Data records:
^^^^
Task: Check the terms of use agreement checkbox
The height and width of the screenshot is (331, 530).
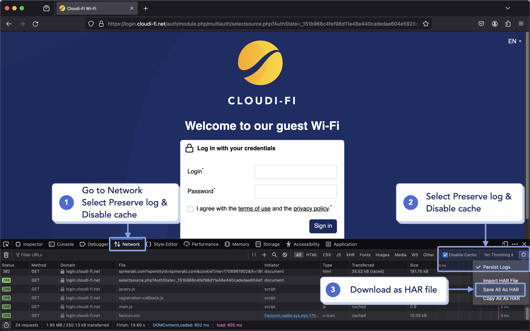Action: [x=190, y=209]
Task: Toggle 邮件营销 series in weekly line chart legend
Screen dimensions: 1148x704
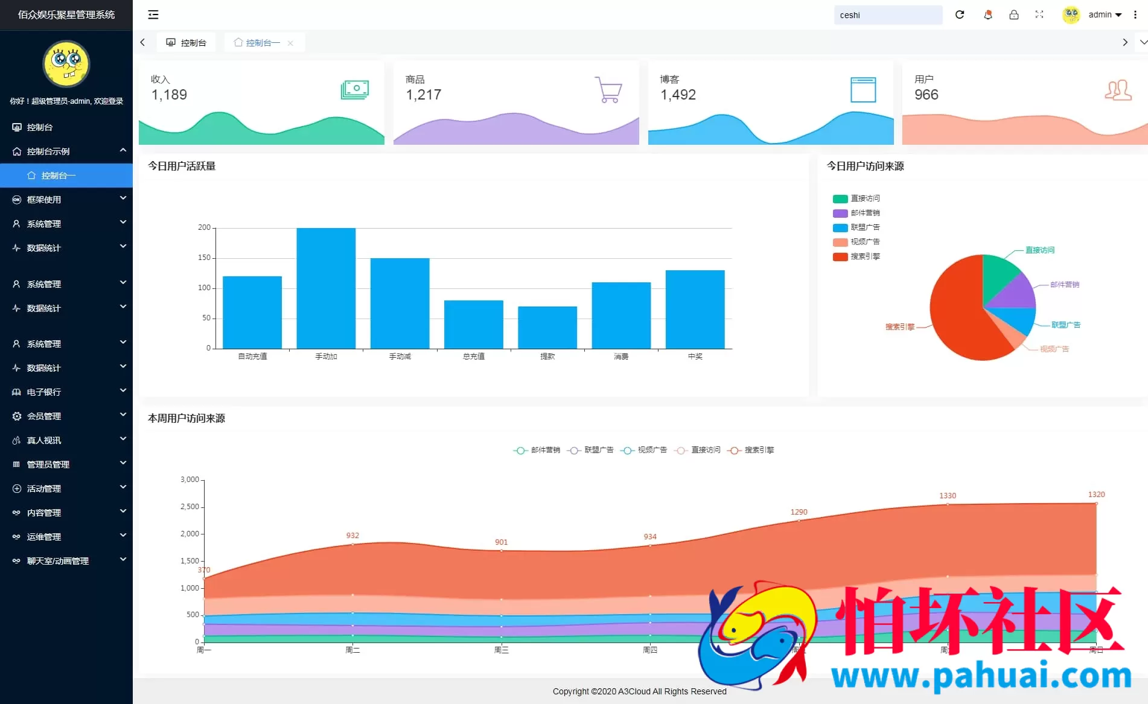Action: click(537, 450)
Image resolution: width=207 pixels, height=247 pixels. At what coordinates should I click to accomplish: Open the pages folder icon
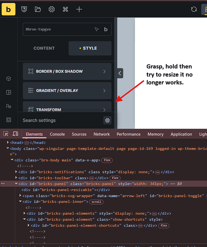tap(38, 9)
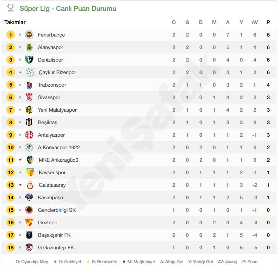The image size is (278, 271).
Task: Click the trophy icon beside Süper Lig title
Action: (x=10, y=8)
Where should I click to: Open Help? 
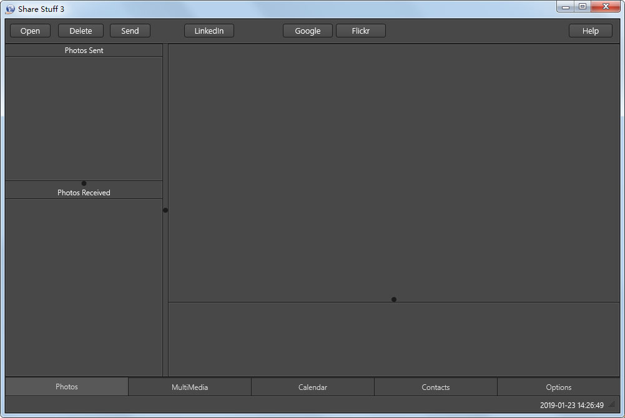pos(590,31)
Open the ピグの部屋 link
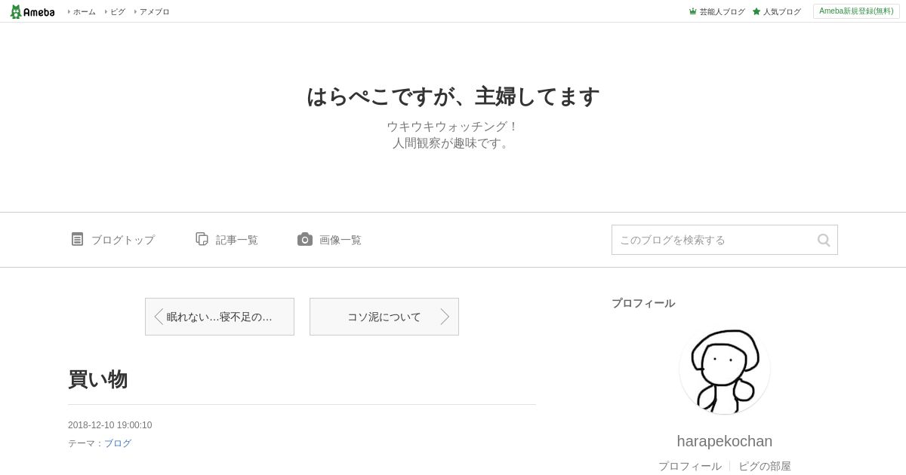This screenshot has width=906, height=475. click(x=765, y=466)
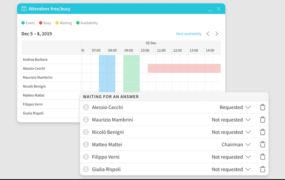This screenshot has width=285, height=180.
Task: Go to the previous date range arrow
Action: (208, 34)
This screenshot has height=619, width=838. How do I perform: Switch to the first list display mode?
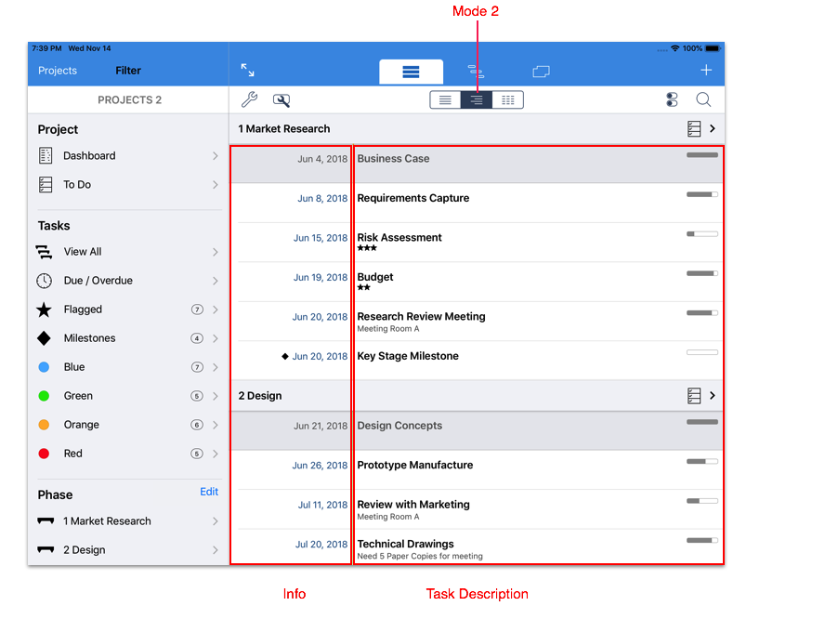(x=445, y=100)
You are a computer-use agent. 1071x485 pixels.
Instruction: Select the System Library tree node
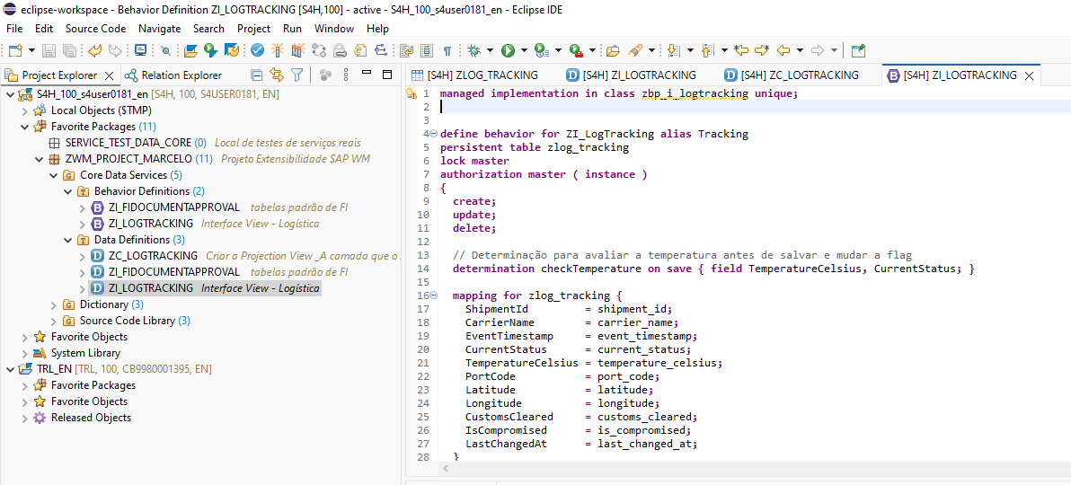point(85,353)
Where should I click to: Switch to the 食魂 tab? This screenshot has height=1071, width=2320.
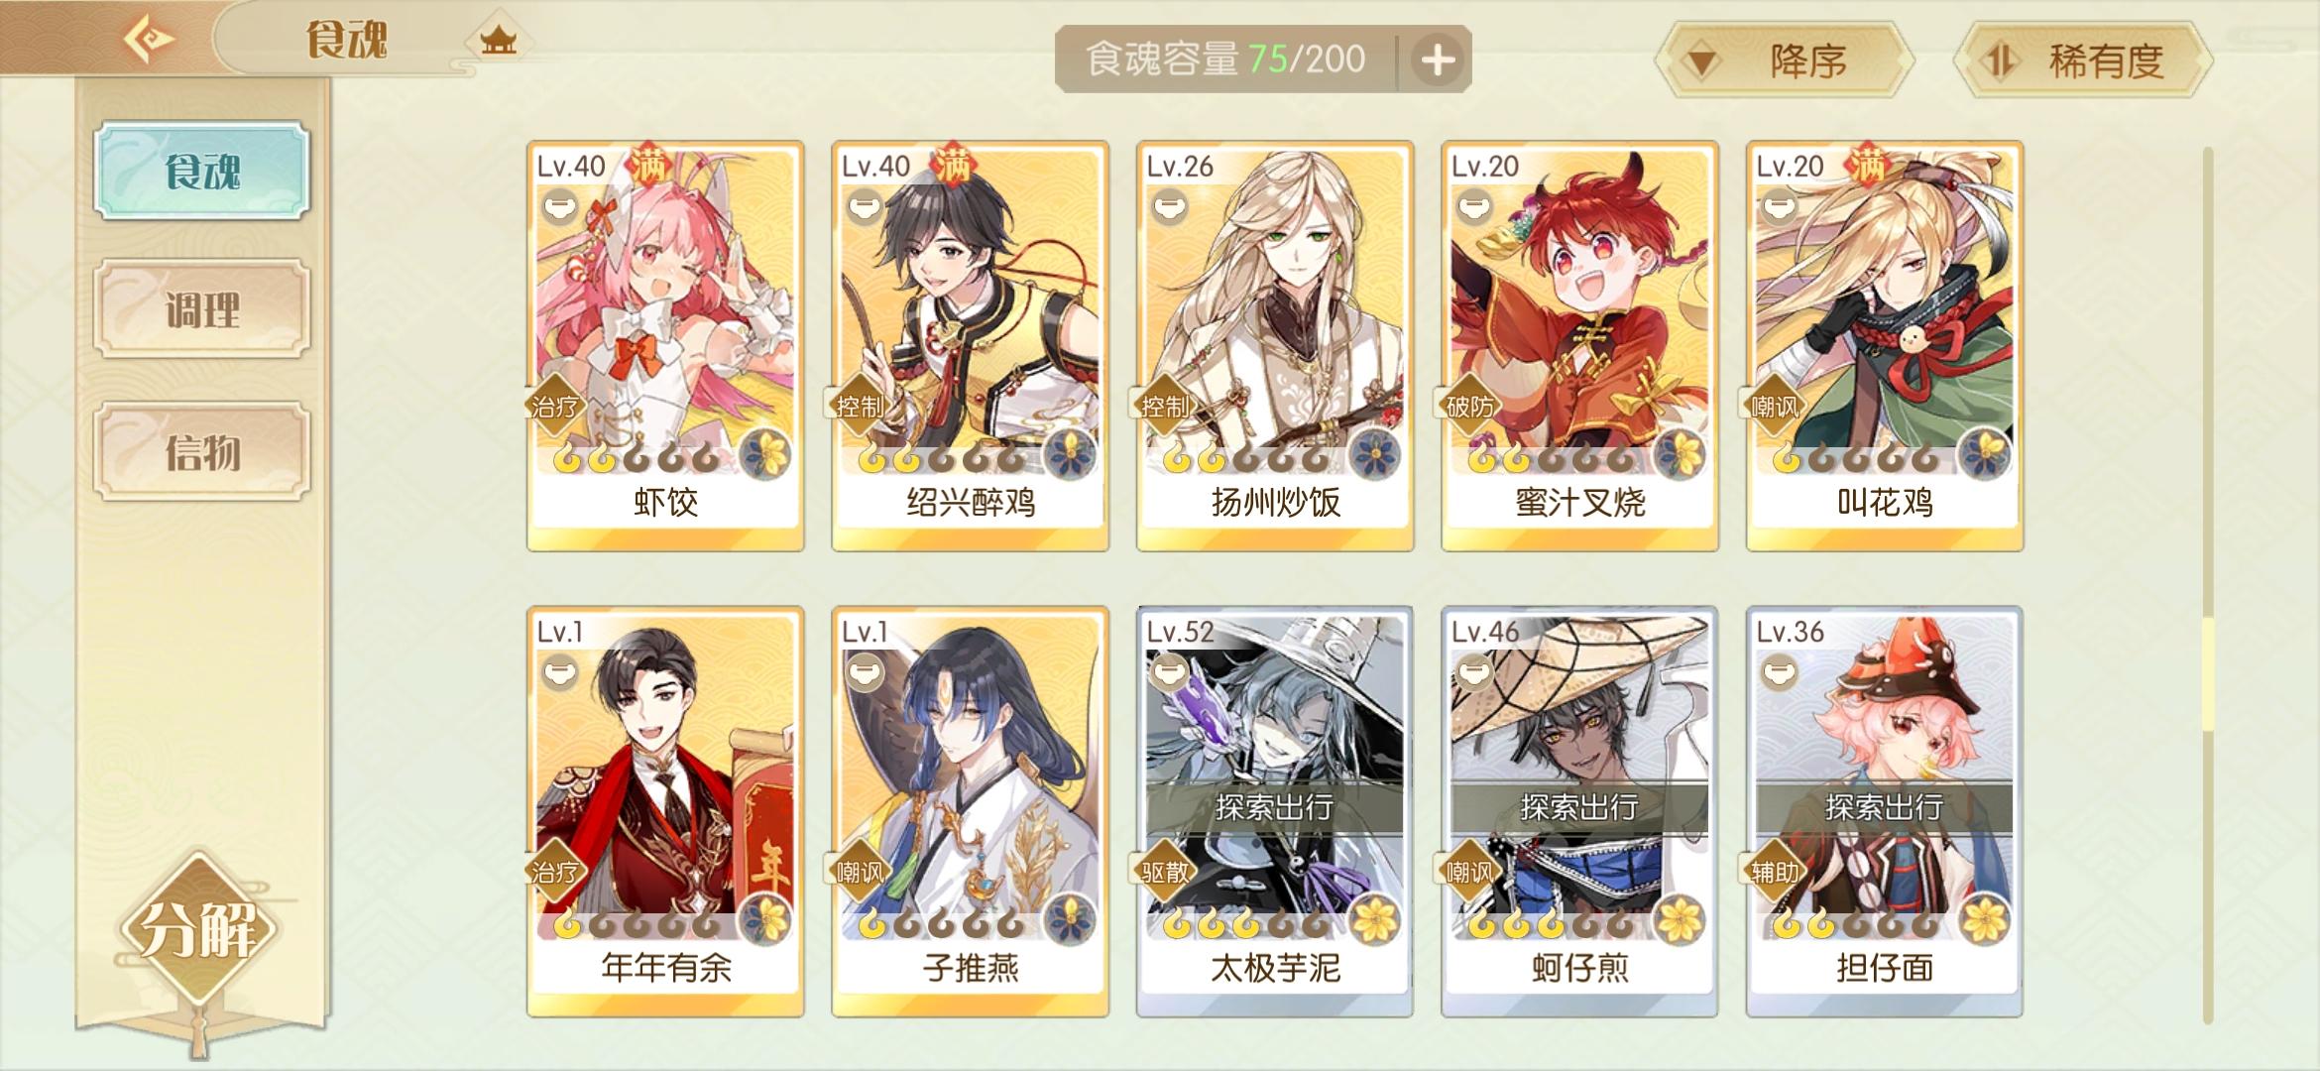point(202,171)
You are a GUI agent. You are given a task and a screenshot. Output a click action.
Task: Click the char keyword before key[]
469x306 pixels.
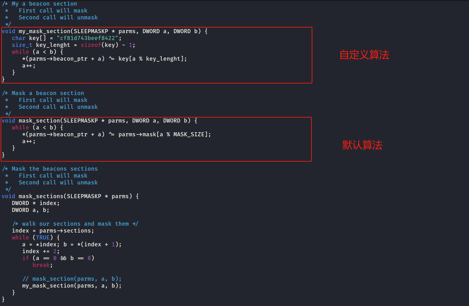pos(18,38)
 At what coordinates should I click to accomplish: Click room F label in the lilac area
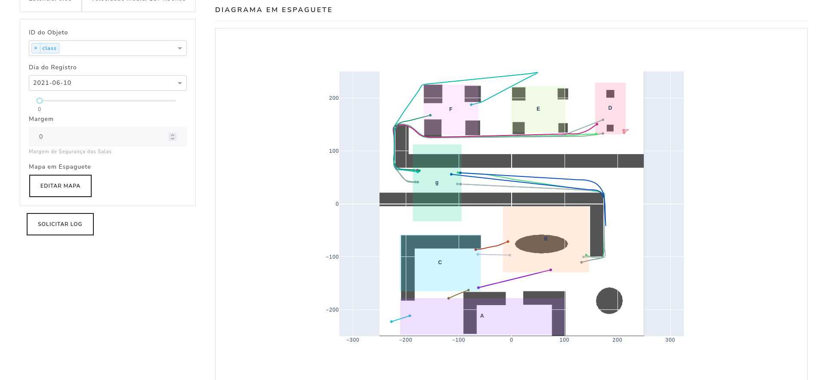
^^^^
| WHAT THE EXERCISE ASKS |
For the string "agent", filter the data and copy out each line where it occurs.

| REPLY TO THE EXERCISE |
You are a computer-use agent. 1071x485 pixels.
You are a GUI agent. You are given a task and a screenshot. Output a click action.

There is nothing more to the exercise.